In the five years since the love of his life abandoned him at the altar, Jake Morgan hasn’t left his house. The locals in this small English town have dubbed him “Mr. Havisham,” but he’s too preoccupied wrestling his demons to care about Dickensian comparisons. Forced to admit he’s losing the battle to keep up his large estate alone, he reluctantly places an advert for help. The striking young man who answers his call shakes him to the core.
When Darius answers the ad for the position at the mysterious mansion, the bitter, lonely master of the house tugs at his heartstrings. Setting aside his own run of bad luck, Darius batters at Jake’s emotional walls with kindness and determination that defy all attempts to drive him away.
Just as tendrils of new love begin to intertwine though, a terrible voice from the past intrudes. And threatens to drive Jake back into the shadows where Darius can never reach him…
A knock sounded at the door. Raindrops ran down the window pane. The trees on the sweeping driveway bowed under the weight of the wind. The knock at the door came again. Jake Morgan pressed his hand to the glass and craned his head down. He had already buzzed the main gates open. He knew who his visitor was.

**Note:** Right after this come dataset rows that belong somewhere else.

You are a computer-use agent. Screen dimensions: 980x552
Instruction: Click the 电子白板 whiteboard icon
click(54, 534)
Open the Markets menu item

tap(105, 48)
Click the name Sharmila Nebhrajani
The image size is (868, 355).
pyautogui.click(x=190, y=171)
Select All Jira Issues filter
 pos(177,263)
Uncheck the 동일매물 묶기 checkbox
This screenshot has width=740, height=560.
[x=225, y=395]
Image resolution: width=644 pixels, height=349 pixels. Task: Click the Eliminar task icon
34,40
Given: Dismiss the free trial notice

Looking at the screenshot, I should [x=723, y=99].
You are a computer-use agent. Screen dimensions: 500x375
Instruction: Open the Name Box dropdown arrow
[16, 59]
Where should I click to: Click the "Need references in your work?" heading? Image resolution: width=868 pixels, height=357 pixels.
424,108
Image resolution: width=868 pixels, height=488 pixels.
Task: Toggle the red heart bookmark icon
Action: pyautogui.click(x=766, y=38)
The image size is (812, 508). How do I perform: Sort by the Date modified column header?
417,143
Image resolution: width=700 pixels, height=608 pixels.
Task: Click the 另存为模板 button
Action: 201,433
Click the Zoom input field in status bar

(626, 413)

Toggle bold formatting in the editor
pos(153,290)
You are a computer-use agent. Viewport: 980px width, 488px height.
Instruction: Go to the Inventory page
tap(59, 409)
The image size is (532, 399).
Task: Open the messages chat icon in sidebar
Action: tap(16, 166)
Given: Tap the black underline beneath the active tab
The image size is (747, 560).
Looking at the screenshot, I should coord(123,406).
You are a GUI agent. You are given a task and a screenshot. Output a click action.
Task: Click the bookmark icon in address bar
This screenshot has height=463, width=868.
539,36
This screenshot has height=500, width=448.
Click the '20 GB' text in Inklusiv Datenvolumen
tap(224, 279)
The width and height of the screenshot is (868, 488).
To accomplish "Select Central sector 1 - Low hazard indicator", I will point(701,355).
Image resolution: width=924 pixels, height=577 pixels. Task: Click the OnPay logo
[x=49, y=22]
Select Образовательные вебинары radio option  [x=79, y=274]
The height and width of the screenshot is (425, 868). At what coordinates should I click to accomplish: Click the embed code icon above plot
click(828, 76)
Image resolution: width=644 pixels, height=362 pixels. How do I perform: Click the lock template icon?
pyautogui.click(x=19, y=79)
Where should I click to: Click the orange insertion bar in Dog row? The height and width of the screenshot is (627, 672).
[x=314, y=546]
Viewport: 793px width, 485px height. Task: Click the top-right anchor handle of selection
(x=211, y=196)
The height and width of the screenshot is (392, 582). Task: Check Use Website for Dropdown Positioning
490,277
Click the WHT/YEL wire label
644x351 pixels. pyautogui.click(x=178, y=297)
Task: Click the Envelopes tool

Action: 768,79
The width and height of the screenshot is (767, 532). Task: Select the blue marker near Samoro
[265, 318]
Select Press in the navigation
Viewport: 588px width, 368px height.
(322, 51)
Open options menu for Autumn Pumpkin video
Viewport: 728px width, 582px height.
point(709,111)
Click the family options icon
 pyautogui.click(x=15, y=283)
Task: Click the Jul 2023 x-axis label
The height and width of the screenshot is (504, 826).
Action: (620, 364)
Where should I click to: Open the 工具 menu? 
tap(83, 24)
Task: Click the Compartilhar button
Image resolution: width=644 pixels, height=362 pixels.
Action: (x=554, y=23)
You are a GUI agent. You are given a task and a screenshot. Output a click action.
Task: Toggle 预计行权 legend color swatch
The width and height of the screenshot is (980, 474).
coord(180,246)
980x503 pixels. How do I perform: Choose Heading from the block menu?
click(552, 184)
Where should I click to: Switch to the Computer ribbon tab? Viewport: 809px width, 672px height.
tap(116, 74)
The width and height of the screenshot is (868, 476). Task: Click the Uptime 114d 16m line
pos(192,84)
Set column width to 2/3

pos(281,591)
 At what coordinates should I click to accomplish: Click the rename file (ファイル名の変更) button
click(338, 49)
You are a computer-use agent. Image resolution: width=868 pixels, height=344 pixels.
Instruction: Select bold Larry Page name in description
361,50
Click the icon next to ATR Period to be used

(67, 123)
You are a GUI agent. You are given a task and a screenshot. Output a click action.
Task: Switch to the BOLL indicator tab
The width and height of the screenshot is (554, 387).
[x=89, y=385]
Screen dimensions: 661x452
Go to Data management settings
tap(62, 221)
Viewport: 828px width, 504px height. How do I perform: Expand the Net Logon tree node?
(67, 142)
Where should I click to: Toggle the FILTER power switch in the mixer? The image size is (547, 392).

A tall man stood sheltering under the porch, shoulders hunched against the cold, smart in a black wool jacket, hands thrust in the pockets. He was young and dark-haired, but Jake couldn’t see his face. He stepped back from the window and sighed, closing his eyes. Was he going to ignore the stranger? What was the point in advertising for staff if he didn’t open the door when they came for the interview?
It wasn’t easy making even this little concession to the outside world, though. He dug his nails into his palms, fists clenched. He could do this. He could.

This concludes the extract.